Agreed. Having a set of rules that driver writers can use would help
too. Given that PPC doesn't appear to have a lightweight way of
synchronizing between I/O and memory accesses, it sounds like full
syncs will be needed in a lot of cases.
Jesse
On Wednesday, March 08, 2006 5:27 pm, Linus Torvalds wrote:
> That said, when I heard of the NUMA IO issues on the SGI platform, I
> was initially pretty horrified. It seems to have worked out ok, and
> as long as we're talking about machines where you can concentrate on
> validating just a few drivers, it seems to be a good tradeoff.
It's actually not too bad.

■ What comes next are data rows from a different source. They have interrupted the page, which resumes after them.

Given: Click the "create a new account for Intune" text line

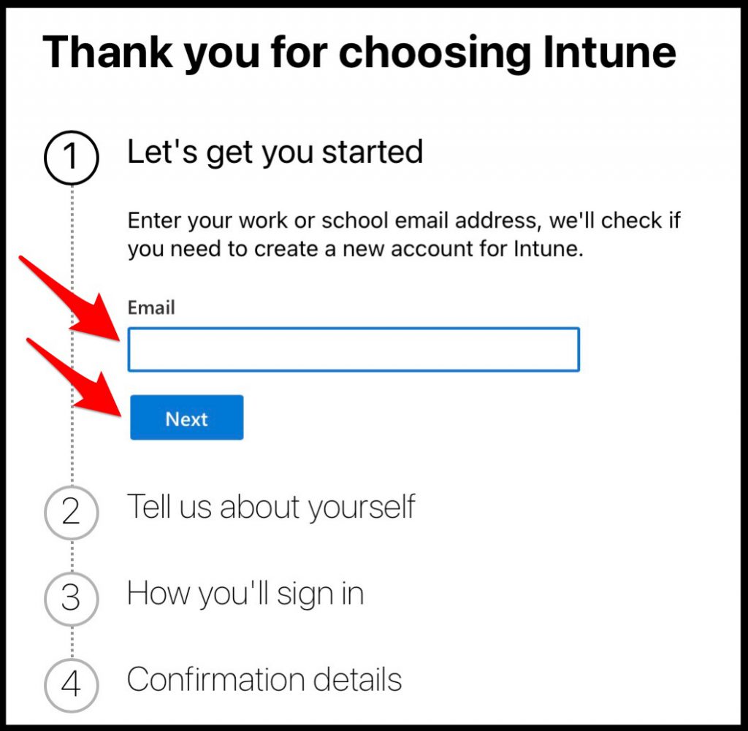Looking at the screenshot, I should (x=355, y=249).
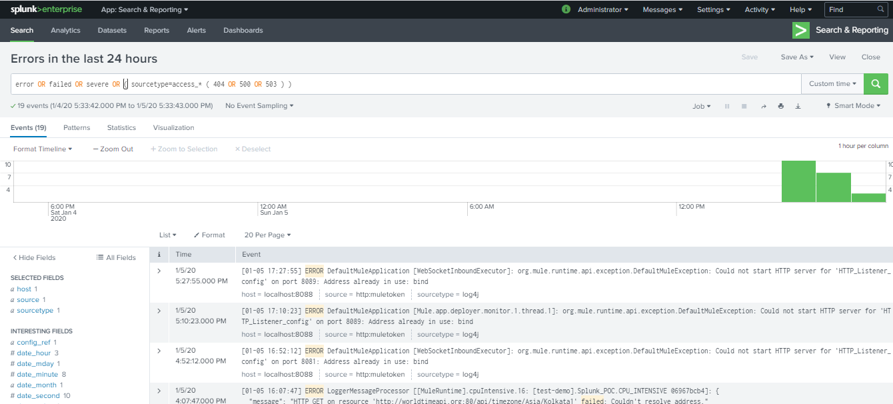Expand the first event dated 5:27:55 PM
Image resolution: width=893 pixels, height=404 pixels.
click(x=159, y=271)
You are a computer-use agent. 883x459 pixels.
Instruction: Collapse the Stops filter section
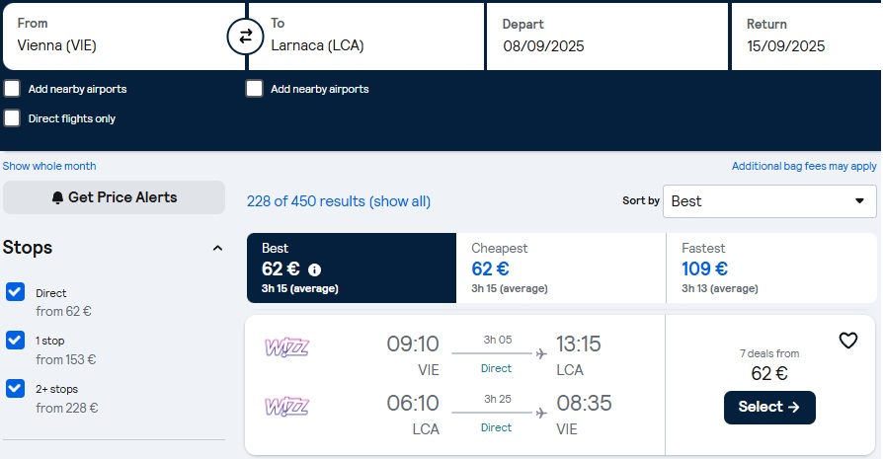[217, 248]
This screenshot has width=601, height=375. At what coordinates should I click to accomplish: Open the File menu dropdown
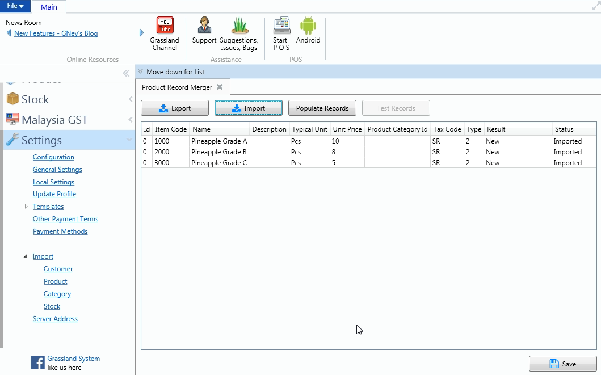point(15,6)
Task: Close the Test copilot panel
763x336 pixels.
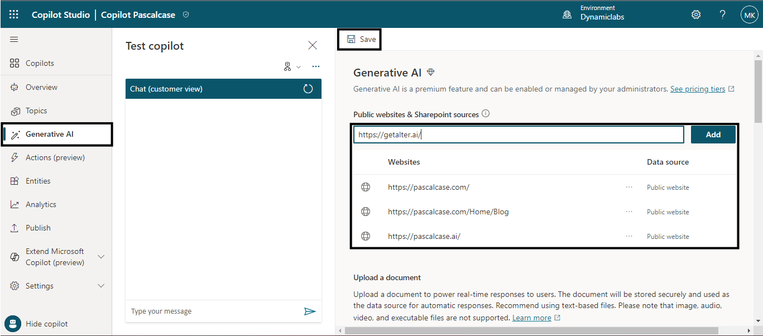Action: tap(313, 46)
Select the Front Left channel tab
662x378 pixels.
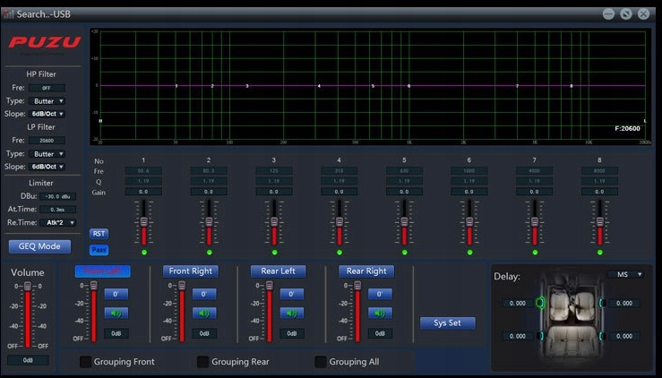click(x=102, y=271)
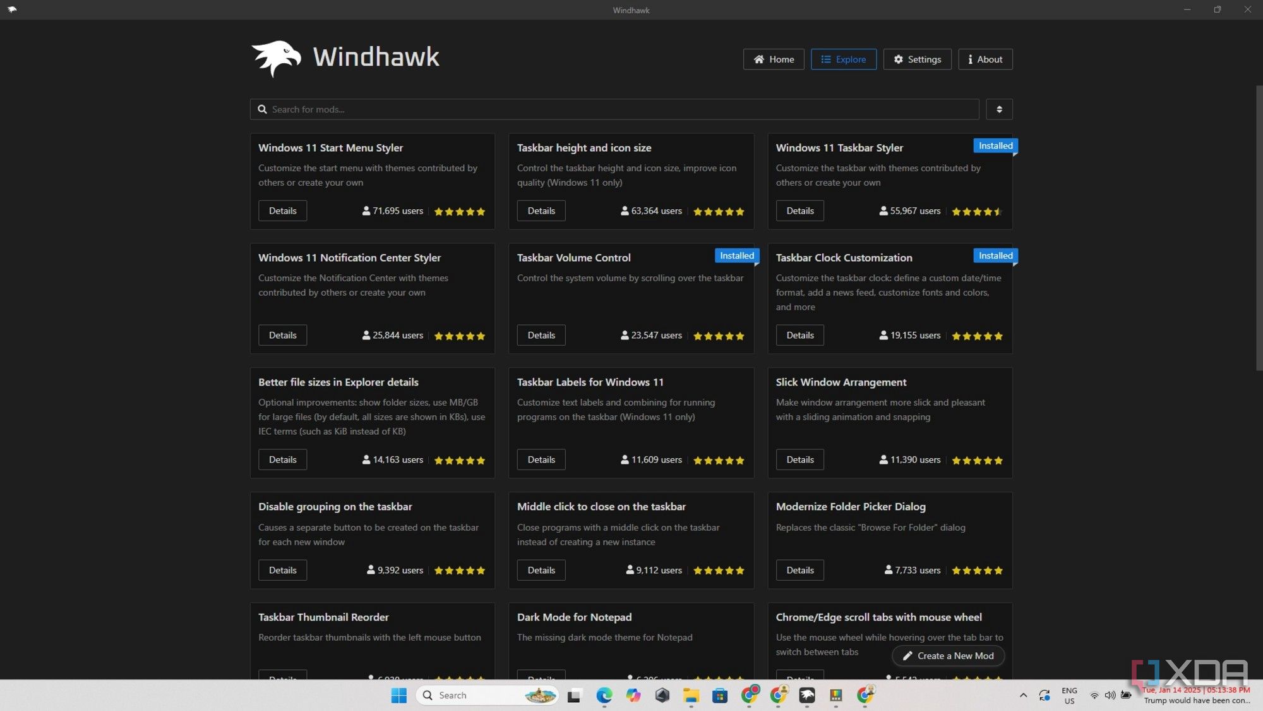Click the search magnifier icon

[262, 109]
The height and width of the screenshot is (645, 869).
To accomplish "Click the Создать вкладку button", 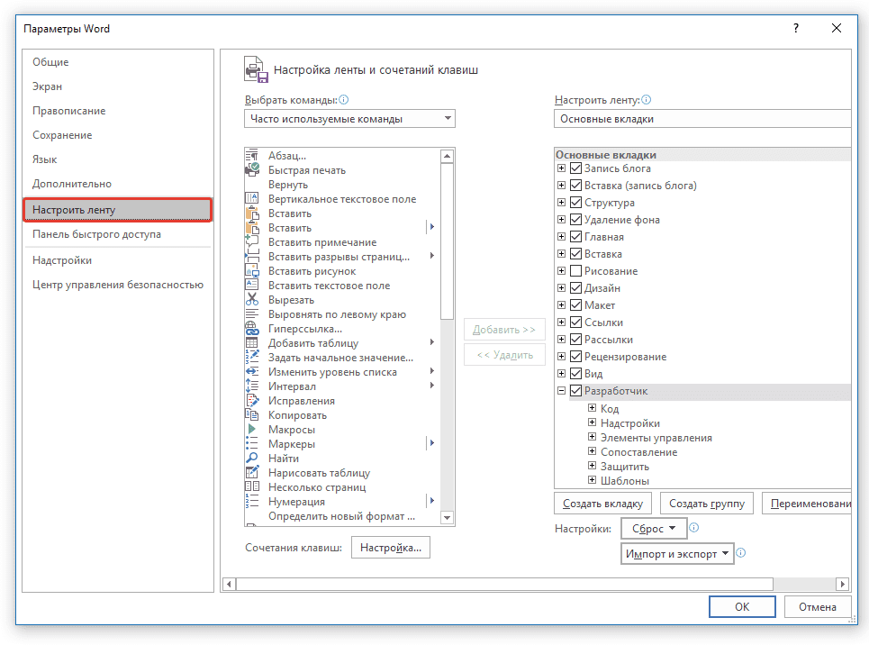I will click(x=602, y=504).
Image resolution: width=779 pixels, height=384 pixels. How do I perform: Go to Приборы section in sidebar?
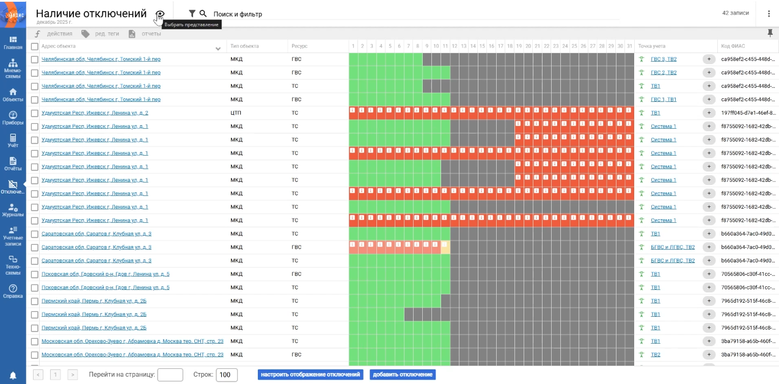click(13, 118)
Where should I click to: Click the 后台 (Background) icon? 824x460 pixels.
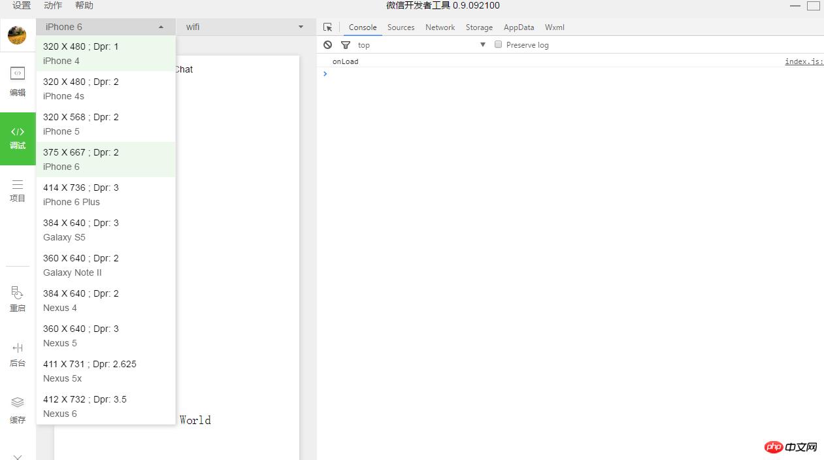coord(18,354)
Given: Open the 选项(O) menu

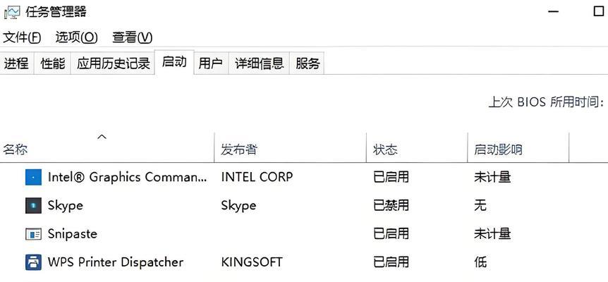Looking at the screenshot, I should [x=76, y=37].
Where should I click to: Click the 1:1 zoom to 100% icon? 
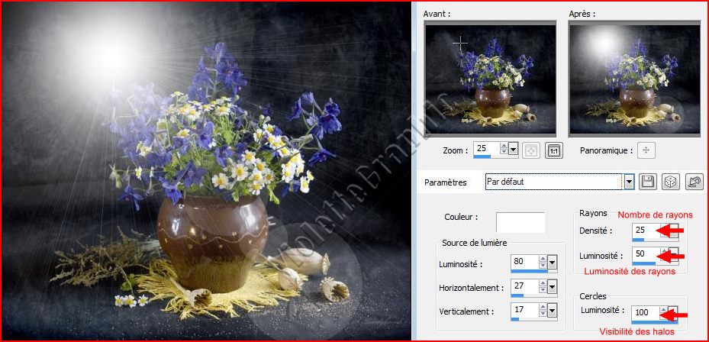(x=554, y=150)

We tried hard to make the arch code support
the semantics that Linux drivers expect. mmiowb() was an optimization
we added (though it's much less of an optimization than read_relaxed()
was) to make things a little faster. Like you say, the alternative was
to embed the same functionality into spin_unlock or something (IRIX
actually had an io_spin_unlock that did that iirc), but that would mean
an MMIO access on every unlock, which would be bad.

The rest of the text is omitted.